[swift-evolution] [Review] SE-0005 Better Translation of Objective-C APIs Into Swift

Dave Abrahams dabrahams at apple.com
Thu Jan 28 01:02:24 CST 2016


on Wed Jan 27 2016, Radosław Pietruszewski <swift-evolution at swift.org> wrote:

>>> 
>>> Can I tell, at a call site, whether `respond(data: someData)` is
>>> responding with someData, or responding to someData?
>>> 
>>> That is, can I tell whether someData is the response, or instead is
>
>>> something from the request that the receiver will use to compute
>>> the response?
>>> 
>>> If I see `respondWith(someData)` or `respondWith(data: someData)`
>>> or `respondWithData(someData)`, it's clear to me that someData is
>>> the response, while a hypothetical call `respondTo(someData)` would
>>> tell me that someData is the input to the response-computing
>>> algorithm.
>> 
>> I’d like to reiterate that my preference for cases like these would be:
>> 
>> 	respond(withData data: Data)

[Stored data entries]
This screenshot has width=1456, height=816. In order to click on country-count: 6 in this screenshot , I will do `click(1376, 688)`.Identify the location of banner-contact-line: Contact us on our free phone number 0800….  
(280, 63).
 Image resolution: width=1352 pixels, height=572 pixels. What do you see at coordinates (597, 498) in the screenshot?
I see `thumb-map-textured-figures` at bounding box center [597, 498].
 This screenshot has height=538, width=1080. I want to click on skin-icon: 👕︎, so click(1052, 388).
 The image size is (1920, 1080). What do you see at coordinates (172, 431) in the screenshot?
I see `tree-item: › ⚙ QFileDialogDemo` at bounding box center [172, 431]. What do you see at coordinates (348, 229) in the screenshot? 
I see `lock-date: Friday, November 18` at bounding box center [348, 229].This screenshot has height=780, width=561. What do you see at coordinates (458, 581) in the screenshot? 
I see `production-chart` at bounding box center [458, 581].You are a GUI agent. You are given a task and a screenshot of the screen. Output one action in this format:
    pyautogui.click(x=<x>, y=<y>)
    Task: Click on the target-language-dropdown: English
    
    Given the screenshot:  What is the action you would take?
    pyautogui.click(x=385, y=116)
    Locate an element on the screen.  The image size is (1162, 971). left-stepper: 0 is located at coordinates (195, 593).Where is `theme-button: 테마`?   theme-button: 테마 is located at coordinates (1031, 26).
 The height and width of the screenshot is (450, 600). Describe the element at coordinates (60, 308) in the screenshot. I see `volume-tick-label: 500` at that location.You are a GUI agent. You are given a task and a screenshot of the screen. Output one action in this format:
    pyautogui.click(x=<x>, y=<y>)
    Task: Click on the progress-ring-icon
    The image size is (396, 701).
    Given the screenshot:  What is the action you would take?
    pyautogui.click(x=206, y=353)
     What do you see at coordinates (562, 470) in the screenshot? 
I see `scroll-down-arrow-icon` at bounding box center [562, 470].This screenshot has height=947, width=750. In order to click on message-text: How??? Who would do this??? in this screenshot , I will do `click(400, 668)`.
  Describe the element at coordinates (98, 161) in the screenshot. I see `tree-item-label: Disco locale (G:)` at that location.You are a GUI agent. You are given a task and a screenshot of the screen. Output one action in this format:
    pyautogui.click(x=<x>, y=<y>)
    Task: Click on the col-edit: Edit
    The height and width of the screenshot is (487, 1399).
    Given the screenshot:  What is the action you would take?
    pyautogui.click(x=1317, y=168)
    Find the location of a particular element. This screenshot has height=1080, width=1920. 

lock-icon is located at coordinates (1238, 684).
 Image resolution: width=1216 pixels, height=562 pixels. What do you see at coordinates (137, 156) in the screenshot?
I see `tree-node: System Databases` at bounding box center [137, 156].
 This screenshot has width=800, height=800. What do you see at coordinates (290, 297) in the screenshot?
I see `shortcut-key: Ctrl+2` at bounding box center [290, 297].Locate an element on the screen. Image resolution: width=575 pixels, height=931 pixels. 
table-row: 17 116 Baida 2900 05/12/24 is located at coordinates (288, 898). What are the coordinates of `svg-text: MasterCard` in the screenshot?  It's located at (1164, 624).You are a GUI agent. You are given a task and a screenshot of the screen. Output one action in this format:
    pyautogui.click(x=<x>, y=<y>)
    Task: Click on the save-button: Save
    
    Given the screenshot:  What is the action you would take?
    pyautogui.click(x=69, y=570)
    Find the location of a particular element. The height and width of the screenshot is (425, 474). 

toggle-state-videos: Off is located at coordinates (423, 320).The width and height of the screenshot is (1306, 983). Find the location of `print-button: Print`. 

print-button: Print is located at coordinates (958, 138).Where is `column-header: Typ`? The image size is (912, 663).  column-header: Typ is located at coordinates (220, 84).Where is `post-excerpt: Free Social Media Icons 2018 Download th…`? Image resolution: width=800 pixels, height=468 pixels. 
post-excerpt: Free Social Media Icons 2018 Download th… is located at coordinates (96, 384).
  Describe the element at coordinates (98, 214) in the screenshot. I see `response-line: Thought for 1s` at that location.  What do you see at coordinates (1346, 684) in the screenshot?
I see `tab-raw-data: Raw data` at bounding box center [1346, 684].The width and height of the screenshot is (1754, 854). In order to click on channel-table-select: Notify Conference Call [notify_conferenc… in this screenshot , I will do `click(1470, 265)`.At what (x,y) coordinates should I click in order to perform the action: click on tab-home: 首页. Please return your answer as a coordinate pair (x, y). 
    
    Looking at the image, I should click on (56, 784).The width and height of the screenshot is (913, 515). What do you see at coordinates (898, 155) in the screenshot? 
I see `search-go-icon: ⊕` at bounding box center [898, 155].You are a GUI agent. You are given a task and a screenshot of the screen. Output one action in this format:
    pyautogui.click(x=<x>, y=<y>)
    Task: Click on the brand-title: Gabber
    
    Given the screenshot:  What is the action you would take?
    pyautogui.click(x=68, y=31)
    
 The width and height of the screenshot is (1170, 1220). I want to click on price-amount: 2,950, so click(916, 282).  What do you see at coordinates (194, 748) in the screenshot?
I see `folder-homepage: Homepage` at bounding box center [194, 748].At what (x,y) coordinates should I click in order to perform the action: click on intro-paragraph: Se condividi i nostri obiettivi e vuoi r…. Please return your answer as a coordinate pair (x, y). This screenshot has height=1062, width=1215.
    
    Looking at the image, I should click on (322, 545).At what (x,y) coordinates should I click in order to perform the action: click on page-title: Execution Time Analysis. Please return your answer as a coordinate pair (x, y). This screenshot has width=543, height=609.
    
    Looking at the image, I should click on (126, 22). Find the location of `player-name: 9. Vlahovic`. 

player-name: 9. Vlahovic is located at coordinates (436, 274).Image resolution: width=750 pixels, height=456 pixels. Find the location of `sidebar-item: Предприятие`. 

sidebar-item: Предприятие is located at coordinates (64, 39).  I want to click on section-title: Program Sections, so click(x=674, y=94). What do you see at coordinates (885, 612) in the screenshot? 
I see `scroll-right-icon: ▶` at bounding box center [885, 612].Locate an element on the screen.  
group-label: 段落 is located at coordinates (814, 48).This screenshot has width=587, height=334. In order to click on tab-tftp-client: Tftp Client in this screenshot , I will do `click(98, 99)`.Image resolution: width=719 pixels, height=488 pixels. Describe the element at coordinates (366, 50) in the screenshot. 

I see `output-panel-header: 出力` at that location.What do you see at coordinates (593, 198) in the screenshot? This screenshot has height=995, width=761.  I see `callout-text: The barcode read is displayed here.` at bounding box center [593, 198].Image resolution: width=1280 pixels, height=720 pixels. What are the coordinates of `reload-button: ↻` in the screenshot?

WHAT TO PRODUCE:
Repeat word for word the part of the mailing-list message that begins with the words containing "[swift-evolution] [Review] SE-0005" and ends with "responding to someData?". The entries come from a different source than the mailing-list message.

RESULT FOR THIS TASK:
[swift-evolution] [Review] SE-0005 Better Translation of Objective-C APIs Into Swift

Dave Abrahams dabrahams at apple.com
Thu Jan 28 01:02:24 CST 2016


on Wed Jan 27 2016, Radosław Pietruszewski <swift-evolution at swift.org> wrote:

>>> 
>>> Can I tell, at a call site, whether `respond(data: someData)` is
>>> responding with someData, or responding to someData?